[DIRECTIONS] Transcribe every row below word for word.

━━━ DATA SHOWN

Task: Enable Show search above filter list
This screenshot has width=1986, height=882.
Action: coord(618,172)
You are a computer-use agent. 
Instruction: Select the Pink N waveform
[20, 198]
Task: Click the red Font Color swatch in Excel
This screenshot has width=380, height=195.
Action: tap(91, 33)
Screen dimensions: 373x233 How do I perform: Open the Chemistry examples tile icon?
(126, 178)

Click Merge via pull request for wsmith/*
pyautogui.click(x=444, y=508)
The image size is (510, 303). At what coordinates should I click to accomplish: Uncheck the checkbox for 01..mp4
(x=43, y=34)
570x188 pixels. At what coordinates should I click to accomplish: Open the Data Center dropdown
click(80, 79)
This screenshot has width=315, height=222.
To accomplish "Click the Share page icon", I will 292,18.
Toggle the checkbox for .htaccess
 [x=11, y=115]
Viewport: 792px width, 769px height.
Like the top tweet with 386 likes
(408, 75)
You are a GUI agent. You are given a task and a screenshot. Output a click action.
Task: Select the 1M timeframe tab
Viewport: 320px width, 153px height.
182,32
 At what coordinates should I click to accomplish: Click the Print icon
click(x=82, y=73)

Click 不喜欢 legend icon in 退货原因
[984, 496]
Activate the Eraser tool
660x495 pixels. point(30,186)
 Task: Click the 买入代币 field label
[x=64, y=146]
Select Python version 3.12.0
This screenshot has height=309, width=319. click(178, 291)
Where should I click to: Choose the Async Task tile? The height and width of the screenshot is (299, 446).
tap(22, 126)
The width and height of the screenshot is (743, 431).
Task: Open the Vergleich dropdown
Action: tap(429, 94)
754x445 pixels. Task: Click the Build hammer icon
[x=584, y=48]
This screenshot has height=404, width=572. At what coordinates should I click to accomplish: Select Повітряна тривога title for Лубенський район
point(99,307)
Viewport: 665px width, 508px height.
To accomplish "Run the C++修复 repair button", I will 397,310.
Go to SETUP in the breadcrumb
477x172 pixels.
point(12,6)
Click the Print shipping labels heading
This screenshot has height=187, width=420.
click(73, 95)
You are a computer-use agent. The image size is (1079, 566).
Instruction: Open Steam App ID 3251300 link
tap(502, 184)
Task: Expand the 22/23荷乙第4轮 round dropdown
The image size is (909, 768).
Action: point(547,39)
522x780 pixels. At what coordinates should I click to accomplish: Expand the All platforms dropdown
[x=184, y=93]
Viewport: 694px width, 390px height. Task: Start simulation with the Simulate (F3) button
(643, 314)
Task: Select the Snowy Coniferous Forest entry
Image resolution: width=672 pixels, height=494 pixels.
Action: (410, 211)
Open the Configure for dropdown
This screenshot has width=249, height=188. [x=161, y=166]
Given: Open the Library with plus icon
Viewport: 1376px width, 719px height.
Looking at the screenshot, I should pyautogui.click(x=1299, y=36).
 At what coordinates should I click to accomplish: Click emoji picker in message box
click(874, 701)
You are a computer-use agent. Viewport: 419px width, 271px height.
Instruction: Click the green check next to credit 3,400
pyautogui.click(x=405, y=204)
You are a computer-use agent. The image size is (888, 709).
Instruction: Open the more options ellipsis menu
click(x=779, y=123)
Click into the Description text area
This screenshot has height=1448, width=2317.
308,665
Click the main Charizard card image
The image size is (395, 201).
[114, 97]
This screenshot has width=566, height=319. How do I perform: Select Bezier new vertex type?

━━━━━━

[SOLVED EXERCISE]
Task: Enable Show search above filter list
This screenshot has width=1986, height=882.
Action: coord(618,172)
You are a computer-use agent. 
Instruction: Select the Pink N waveform
[20, 198]
Task: Click the red Font Color swatch in Excel
This screenshot has width=380, height=195.
Action: tap(91, 33)
Screen dimensions: 373x233 How do I perform: Open the Chemistry examples tile icon?
(126, 178)

Click Merge via pull request for wsmith/*
pyautogui.click(x=444, y=508)
The image size is (510, 303). At what coordinates should I click to accomplish: Uncheck the checkbox for 01..mp4
(x=43, y=34)
570x188 pixels. At what coordinates should I click to accomplish: Open the Data Center dropdown
click(80, 79)
This screenshot has width=315, height=222.
To accomplish "Click the Share page icon", I will 292,18.
Toggle the checkbox for .htaccess
 [x=11, y=115]
Viewport: 792px width, 769px height.
Like the top tweet with 386 likes
(408, 75)
You are a GUI agent. You are given a task and a screenshot. Output a click action.
Task: Select the 1M timeframe tab
Viewport: 320px width, 153px height.
182,32
 At what coordinates should I click to accomplish: Click the Print icon
click(x=82, y=73)

Click 不喜欢 legend icon in 退货原因
[984, 496]
Activate the Eraser tool
660x495 pixels. point(30,186)
 Task: Click the 买入代币 field label
[x=64, y=146]
Select Python version 3.12.0
This screenshot has height=309, width=319. click(178, 291)
Where should I click to: Choose the Async Task tile? The height and width of the screenshot is (299, 446).
tap(22, 126)
The width and height of the screenshot is (743, 431).
Task: Open the Vergleich dropdown
Action: tap(429, 94)
754x445 pixels. Task: Click the Build hammer icon
[x=584, y=48]
This screenshot has height=404, width=572. At what coordinates should I click to accomplish: Select Повітряна тривога title for Лубенський район
point(99,307)
Viewport: 665px width, 508px height.
To accomplish "Run the C++修复 repair button", I will 397,310.
Go to SETUP in the breadcrumb
477x172 pixels.
point(12,6)
Click the Print shipping labels heading
This screenshot has height=187, width=420.
click(73, 95)
You are a computer-use agent. The image size is (1079, 566).
Instruction: Open Steam App ID 3251300 link
tap(502, 184)
Task: Expand the 22/23荷乙第4轮 round dropdown
The image size is (909, 768).
Action: point(547,39)
522x780 pixels. At what coordinates should I click to accomplish: Expand the All platforms dropdown
[x=184, y=93]
Viewport: 694px width, 390px height. Task: Start simulation with the Simulate (F3) button
(643, 314)
Task: Select the Snowy Coniferous Forest entry
Image resolution: width=672 pixels, height=494 pixels.
Action: (410, 211)
Open the Configure for dropdown
This screenshot has width=249, height=188. [x=161, y=166]
Given: Open the Library with plus icon
Viewport: 1376px width, 719px height.
Looking at the screenshot, I should pyautogui.click(x=1299, y=36).
 At what coordinates should I click to accomplish: Click emoji picker in message box
click(874, 701)
You are a computer-use agent. Viewport: 419px width, 271px height.
Instruction: Click the green check next to credit 3,400
pyautogui.click(x=405, y=204)
You are a computer-use agent. The image size is (888, 709).
Instruction: Open the more options ellipsis menu
click(x=779, y=123)
Click into the Description text area
This screenshot has height=1448, width=2317.
308,665
Click the main Charizard card image
The image size is (395, 201).
[114, 97]
This screenshot has width=566, height=319. How do I perform: Select Bezier new vertex type?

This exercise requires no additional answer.